My eyes searched for Gayle, who had tactfully melted into the crowd. Cornered, I finally said, “I thought a night out meeting the people who possibly can afford to donate to the arts would be pleasant. I was wrong.”
“You came here to my charity event to hustle for donors to your own?”
I wanted to look down my nose at him, but he was taller than I. I hoped my expression showed my scorn for his crass summary of my motives. “I do not have a specific charity. When in public, I try to promote goodwill for the arts, and for opera in particular. That is all,” I said coldly. Cold was not what I felt, however. Being this close to Dex Morgan created a heated reaction in my body.
“You’re splitting hairs.” He shrugged. “Disingenuous like all the rest.”
I couldn’t leave the event and strand Gayle here, but I didn’t have to tolerate Dex Morgan another minute. “I doubt that. Excuse me.”
I walked away from him. He probably seldom experienced anyone doing so. As soon as I got a few feet distant, a tidal wave of women rushed past me, toward him. Meanwhile, the hideous yodeling continued in the main part of the ballroom.
The spring weather had turned balmy and French doors leading to a parterre were open at the end of the ballroom. Other Washington area neighborhoods were more grandiose than Chevy Chase, but even so, this beautiful, very expensive setting grated on me. My own upbringing had been solidly upper middle class. I should feel an affinity for this level of comfort and wealth, yet I couldn’t help thinking that only a few miles from here, many poor people struggled in dismal neighborhoods.

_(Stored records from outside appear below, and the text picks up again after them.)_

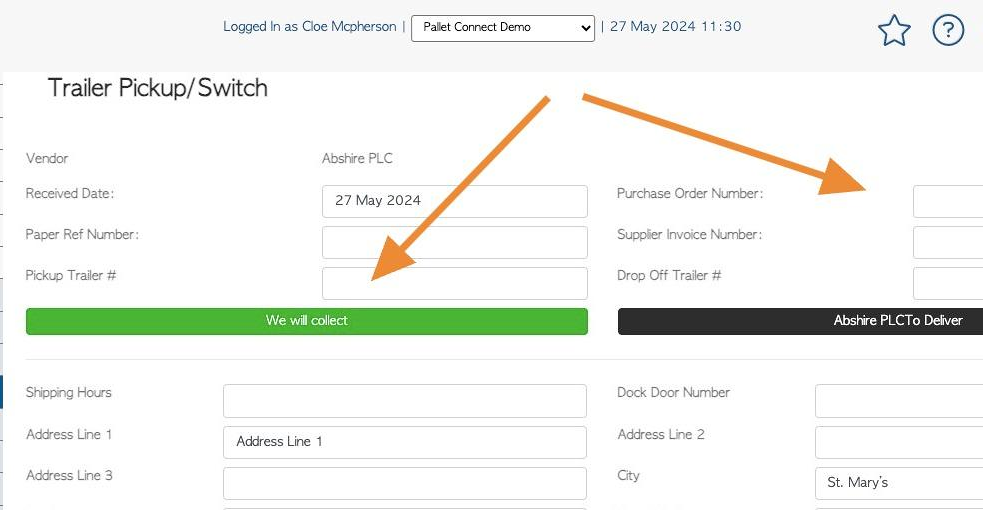The image size is (983, 510).
Task: Click the Logged In as Cloe Mcpherson link
Action: [x=310, y=26]
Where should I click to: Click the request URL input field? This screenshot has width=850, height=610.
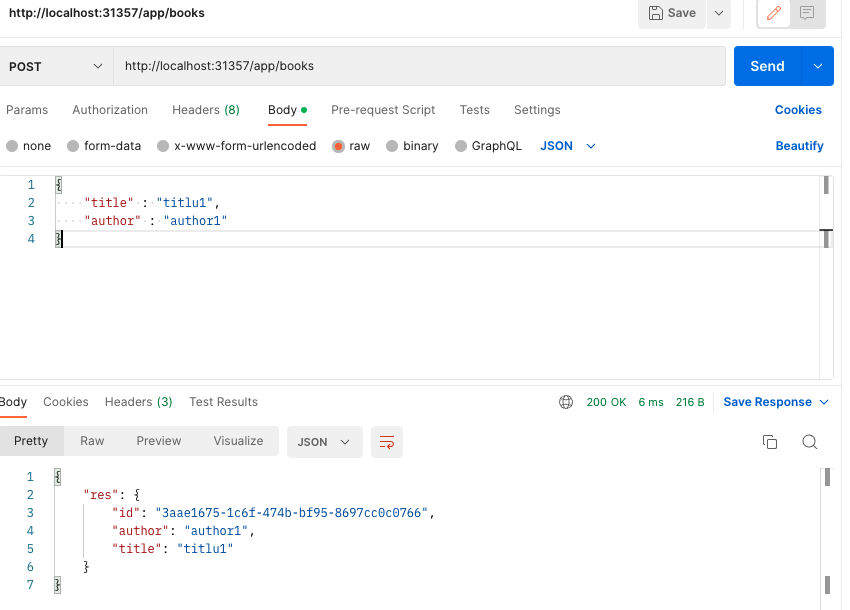click(x=418, y=66)
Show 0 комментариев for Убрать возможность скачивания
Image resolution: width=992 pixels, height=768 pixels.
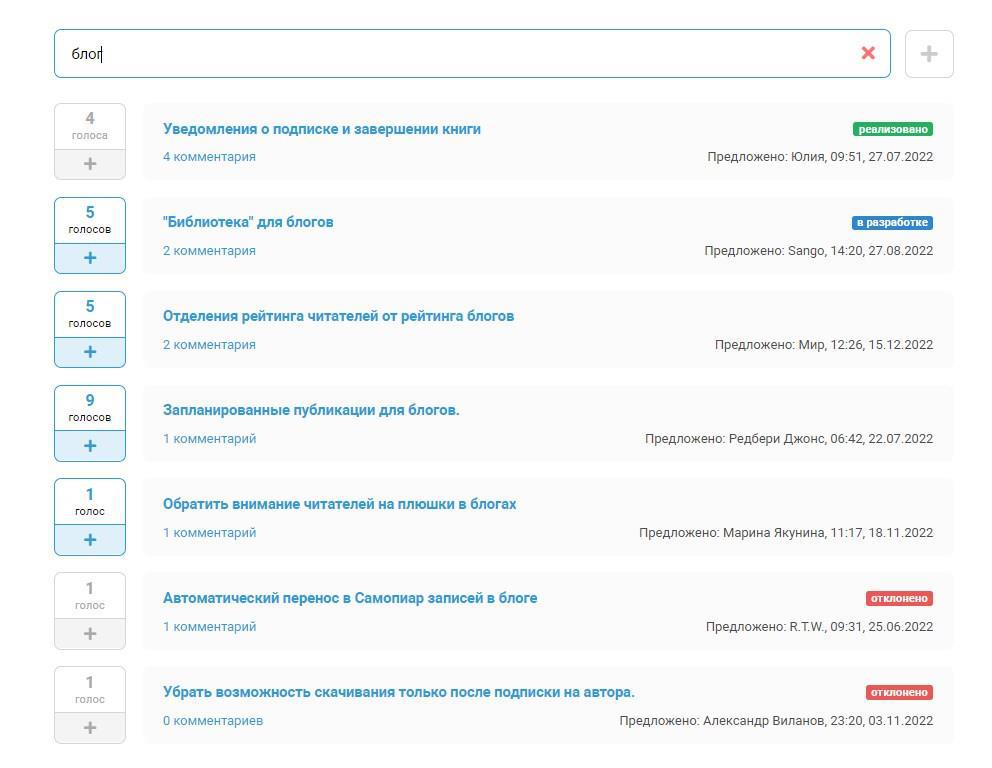pyautogui.click(x=213, y=721)
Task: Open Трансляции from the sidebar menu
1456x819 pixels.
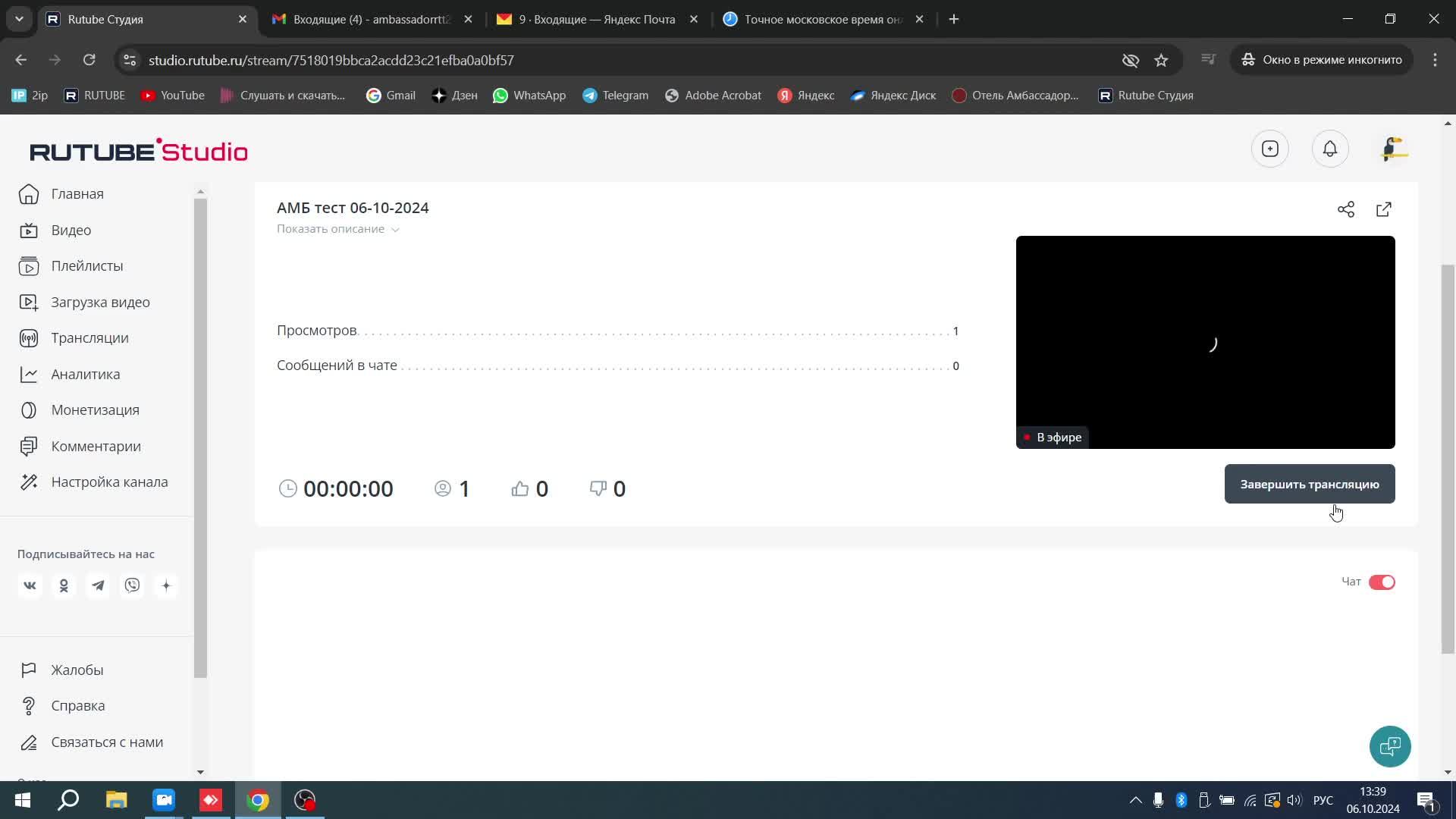Action: tap(90, 337)
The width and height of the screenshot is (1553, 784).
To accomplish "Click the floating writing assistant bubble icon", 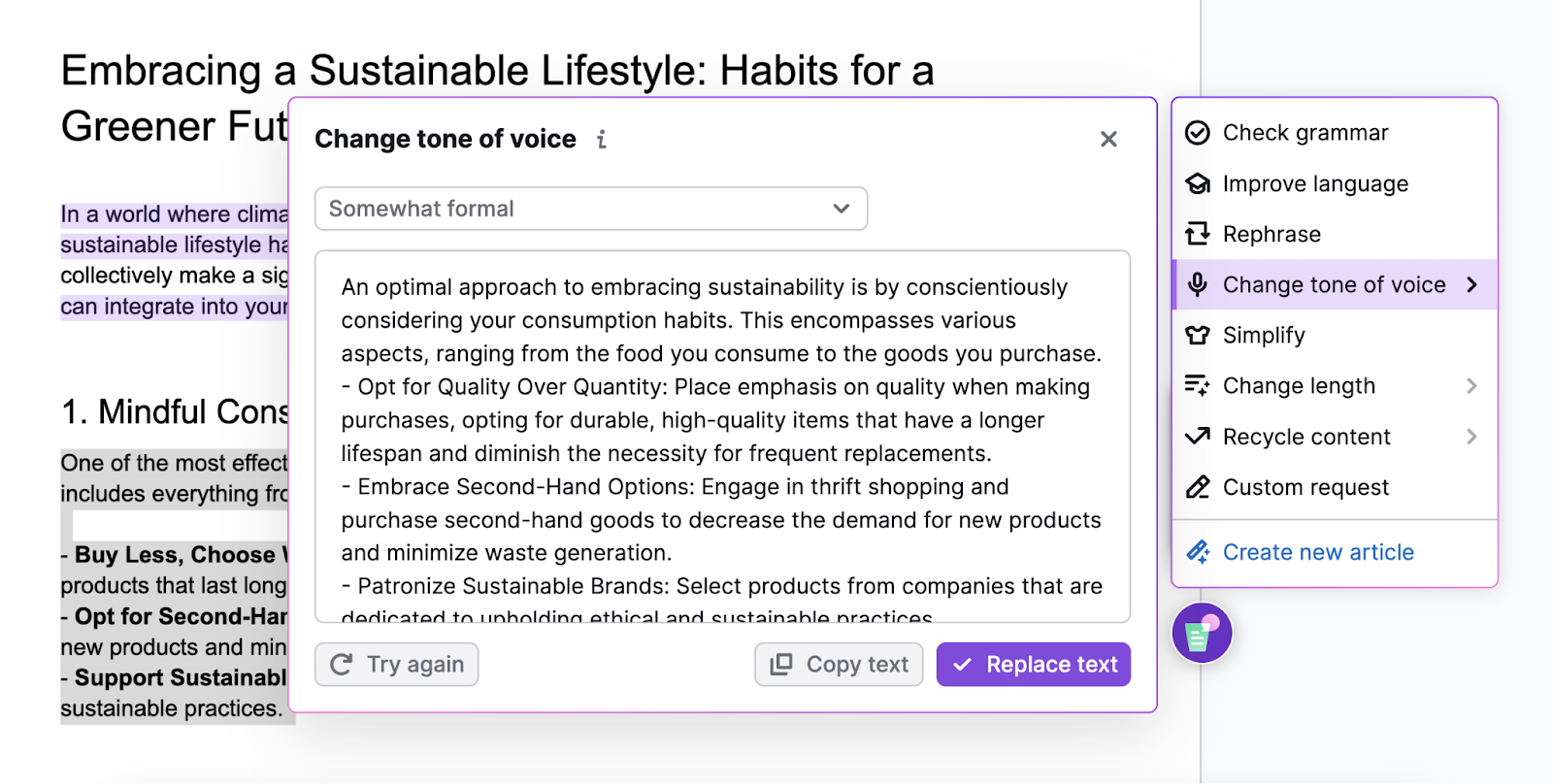I will pos(1202,633).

What strange, wayward thoughts I had tonight. How could I scorn the rich when my profession was made possible by wealthy patrons of the arts? In Europe and elsewhere, opera was largely supported by the state, but in my own country, wealthy donors were what kept the doors open. I knew better than to antagonize even one man who might be persuaded some day to donate substantial amounts of money to an opera house, or to training opera singers, or to funding orchestras.
Not that I intended to apologize to Dex Morgan for showing my disdain of his singer. She was dreadful. He had been rude to confront me over words I had addressed on
ly to Gayle. Anyway, I had not said anything negative about the charity. I would write a check and that would mollify him, no doubt.
I paced the elevated terrace. This was an impressive house, almost a fairytale palace. It could have been the exterior of the prince’s palace in the fairytale opera, Rusalka. I never got to sing the starring mermaid role, though. Her notes were not within my tessitura. As nonmusical people called it, my comfort zone. My range.
Singing opera was so specialized. If anything more practical had called to me, my mother would have been more enthusiastic. Had I become an attorney or a doctor, for instance. Yet I knew she was proud of me. I must continue to make her proud.
“There you are.”
I recognized that voice. My heart sped up. I turned, and as I did so, I measured the distance between where I stood and the nearest French door. The man who confronted me was taller and stronger than I.
“Why don’t you answer my emails?” Michael Rather asked. He wore a tux, like the other men at the charity ball. Like them, he pretended to be civilized. But I knew all too well that Michael was a savage.
“I have nothing to say to you.” I spoke coldly. Had he followed me all the way from my condo? How had he gotten in here? Did he keep a tux at the ready in his car? The idea would be ludicrous if he weren’t so threatening.
“We have to talk. We must talk.”
“No. Whatever was between us is over.” I said it firmly, but inside I trembled. At any moment, Michael might erupt in violence, as he so often had during our very short affair. I edged toward the nearest escape route, the door to where the party and people were.
He moved closer to me. The moon lent his expression a satanic cast, but he was no demon. Michael’s power was all in being physically stronger than me.
“We were meant for each other.”
His insinuating tone no longer worked except to disgust me.
“No.” I made my voice as flat and emotionless as possible. Michael lived on his emotions. I knew better than to feed them by showing any feelings of my own.